Extended Data Figure 9. Microglia can suppress glutamate-induced cortical neuron activation in a CD39/ADO/A₁R-dependent fashion in vitro.

a-d, Experimental approaches for the assessment of adenosine-mediated regulation of cortical neuron activity in vitro. Embryonic cortical neurons were cultured on Axion microelectrode array (MEA) plates which allows for continuous electrical field recordings. a, A₁Rs modulate cortical neuronal activity at baseline and in response to glutamate.

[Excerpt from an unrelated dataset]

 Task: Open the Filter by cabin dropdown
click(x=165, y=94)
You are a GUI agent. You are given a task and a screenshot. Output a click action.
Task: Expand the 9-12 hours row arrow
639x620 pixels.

On day in vitro (DIV) 14, neuronal cultures were treated with vehicle, glutamate (10μM), A₁R agonist (CPA, 100nM), A₁R antagonist (DCPCX, 100nM), glutamate and A₁R agonist, or glutamate and A₁R antagonist. Dot plot shows the percentage change in mean firing rate of neurons 1 hour after treatment compared to their baseline prior to drug treatment. (n=7 wells, P<0.0001, One-way ANOVA with Tukey’s post hoc test). b, Adenosine suppresses neuronal activity via A₁R activation. On DIV14, cultures were treated with vehicle, adenosine (10μM), A₁R antagonist (DCPCX, 100nM), or co-treated with adenosine and A₁R antagonist. Dot plot shows percentage change in mean firing rate of neurons 1 hour after treatment compared to their baseline prior to drug treatment. (n=8 wells, P<0.0001, One-way ANOVA with Tukey’s post hoc test). c, Microglia suppress neuronal activity in response to glutamate-induced activation in an A₁R-dependent manner. Microglia were isolated from neonatal pups, plated onto the neuronal culture on DIV 14, and allowed to settle for 48 hrs. Mixed cultures were treated with vehicle and/or glutamate (10μM) and/or A1R antagonist (100nM) on DIV 16. Dot plot shows percentage change in mean firing rate of neurons 1 hour after treatment compared to their baseline prior to drug treatment. (left, n=12 wells, P<0.0001, right, n=4, 6, 9, and 7 wells, P=0.001, One-way ANOVA with Tukey’s post hoc test). d, Microglia suppress neuronal activity in a CD39-dependent manner in response to glutamate-induced activation. Microglia were isolated from neonatal pups, plated onto the neuronal culture on DIV 14, and allowed to settle for 48 hrs. Mixed cultures were pretreated with CD39 inhibitor (ARL67156, 200μM) or vehicle (30 min) and then treated with glutamate (10μM). Dot plot shows percentage change in mean firing rate of neurons 1 hour after treatment compared to the corresponding baseline neuronal activity levels prior to their baseline prior to drug treatment. (n=12, 12, 11, and 11 wells, P=0.0045, One-way ANOVA with Tukey’s post hoc test). Data shown as mean ± s.e.m. and representative of 2-3 independent experiments.